Marc Gantenbein and Noam Gallmann oversaw the improvement of the overall architecture of the DTA – optimized the individual compute units, the memory structure, and fetching instructions and data from external memory. This endeavor took lots and lots of minor incremental improvements – writing the code in a way that makes it possible to run at the required speed with as few resources as possible.
Christoph Glattfelder optimized the clocking of the design. As various parts of the FPGA work at different frequencies, the DTA needed to be partitioned into slow and fast regions to help ensure that only the essential parts of the design were optimized.
Meanwhile Dr. Sota Sawaguchi worked on the detailed placement of the computational units in the DTA (floorplanning) to help minimize the distance between storage elements and corresponding compute units in the data paths, which was also critical for increasing the frequency. Floorplanning involved giving the algorithms of the design tools hints on where to place components like the DSPs and memories to make the design as effective as possible. By bringing the storage elements as close together as possible, the team minimized the distance that data had to travel, making it possible to increase the frequency further.
After all the pain, sweat and occasional tears, the speed of processing the images from the cameras by our neural networks increased to 6.4-7 fps (depending on the specific neural network being executed) at a 500 MHz FPGA clock frequency.
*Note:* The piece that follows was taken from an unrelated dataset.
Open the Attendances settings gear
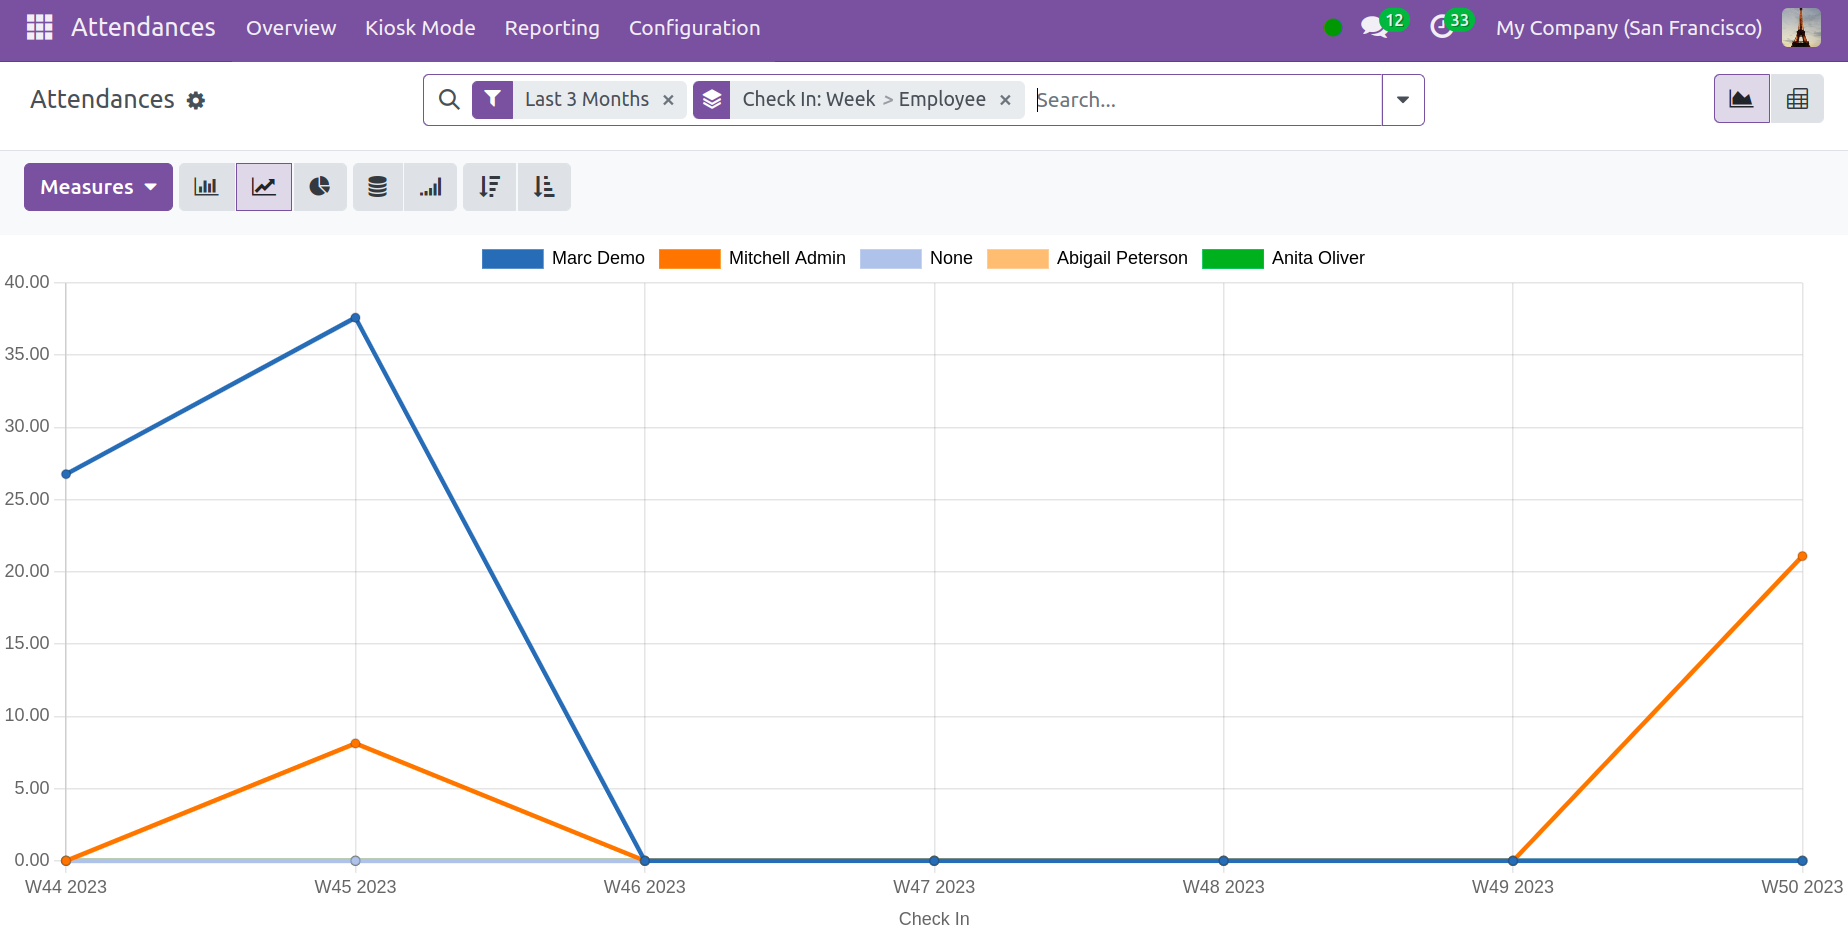[x=196, y=100]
It is important to note that the relationship between frequency and performance is not linear. Simply increasing the frequency to 500 MHz would not necessarily result in a proportional increase in performance due to dependencies between the modules in the architecture. Some modules may consume data faster when operating faster, leading to increased load on other components and potential stalls. However, at this stage, we were able to boost the memory bandwidth and thus maximize the interaction between the modules. Because of that, the increase from 350 to 500 MHz showed a nearly linear improvement in performance. As frequency increases further, the relationship between frequency and performance will likely level off, and additional optimizations might be needed.
The current Xilinx® Kintex® Ultrascale+™ implementation can only manage one camera stream per chip. But we plan to implement the version of the platform according to the reference architecture we presented in the whitepaper mentioned above, based on the Intel® Agilex™ FPGA, so it can handle up to four camera streams on a single chip. Reducing the four DAIA cards to just one card will provide estimated SWaP improvements of more than 50%. Emulations of the DTA on the Intel® Agilex™ FPGA estimate that we can achieve 670 Mhz or at least a 24% speed-up. This frequency boost will enable us to add further capabilities to our neural networks for even better detection and tracking performance, and will allow us to use our platform in yet unexplored use cases.